Find all values of positive integers $x,y,z$ so that $4^x+4^y+4^z$ is a perfect square
We seek solutions to the Diophantine equation:
$$4^x + 4^y + 4^z = k^2$$ where $x, y, z$ and $k$ are integers. Let us assume that $x$ is the smallest of the set ($x, y, z$). Dividing both sides of the equation by $4^x$ (which is a perfect square) and rearranging terms yields:
$$4^u + 4^v = m^2 -1 = (m - 1)(m + 1)$$
Now the LHS is odd, only if $u = 0$ and $v > 0$ (or vice versa). But then the equation has no solutions. We may therefore assume that the LHS is even. This means that $m$ must be odd. Substituting $m = 2p + 1$ yields:
$$4^u + 4^v = 4p(p+1)$$
This equation is easily solved: $p$ must be of the form $4^q$, with $q = 0, 1, 2, 3,...$. The corresponding pairs ($u, v$) are found to be ($q+1, 2q+1$). The general solution for sets $(x, y, z)$ is therefore:
$$(x, y, z) = (n, n + q + 1, n + 2q + 1)$$ where $n$ and $q$ are integers equal to or larger than $0$. If we focus on $n = 0$, the first five values for $k^2$ are found to be: $9 = 3^2, 81 = 9^2, 1089 = 33^2, 16641 = 129^2, 263169 = 513^2$.

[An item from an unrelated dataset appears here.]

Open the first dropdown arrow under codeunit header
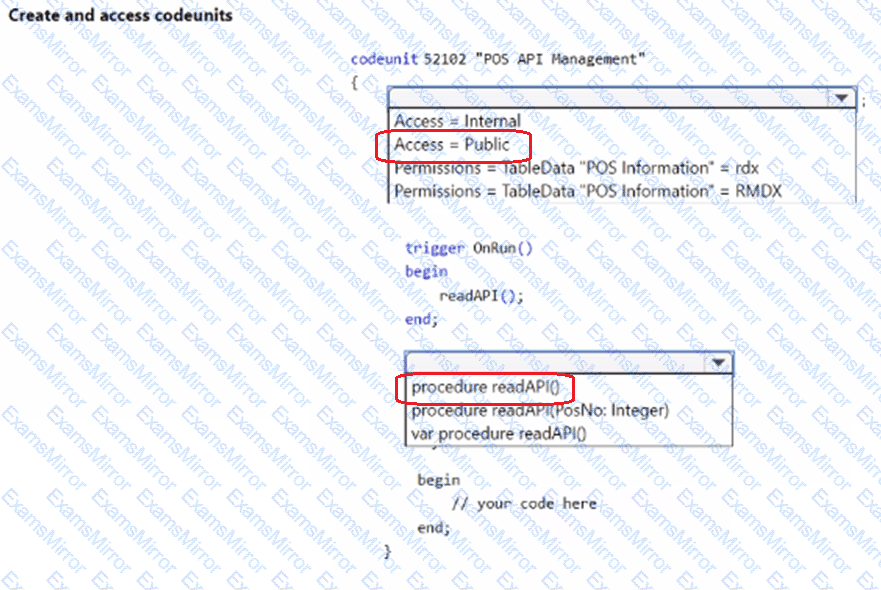The height and width of the screenshot is (590, 881). 841,98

The equation that I have to solve is: $$4^x+4^y+4^z=k^2$$ Manipulating the equation it becomes: $$4^x(4^{|y-x|}+4^{|z-x|}+1)=k^2$$ Now $4^x$ is always a perfect square, therefore we have to find value of $x,y, z$ so that $4^{|y-x|}+4^{|z-x|}+1$ is a perfect square. We put $u=|y-x|$ and $v=|z-x|$ and the equation becomes $$4^u+4^v+1=m^2(k^2|m^2)$$ and $$4(4^{u-1}+4^{v-1})=(m+1)(m-1)$$ Now we analyse three systems of equations:
$1)$ $$ \left\{ \begin{array}{c} 4=m-1\\ 4^{u-1}+4^{v-1}=m+1\end{array} \right.$$ $2)$ $$ \left\{ \begin{array}{c} 4=m+1\\ 4^{u-1}+4^{v-1}=m-1 \end{array} \right.$$ $3)$ $$ \left\{ \begin{array}{c} 4=(m-1)(m+1)\\ 4^{u-1}+4^{v-1}=1 \end{array} \right.$$ From the first system, if $4=m-1$ then $m=5$, but $4^u+4^v+1=5$ hasn't solutions. From the second system, if $4=m+1$ then $m=3$, therefore $4^u+4^v+1=9$ has as only solutions $u=1$ and $v=1$. From the third system, if $4=(m+1)(m-1)$ then $m=\sqrt 5$ that isn't a integer. If $u=1=|y-x|$ and $v=1=|z-x|$ the solutions are $z=y=x\pm 1$.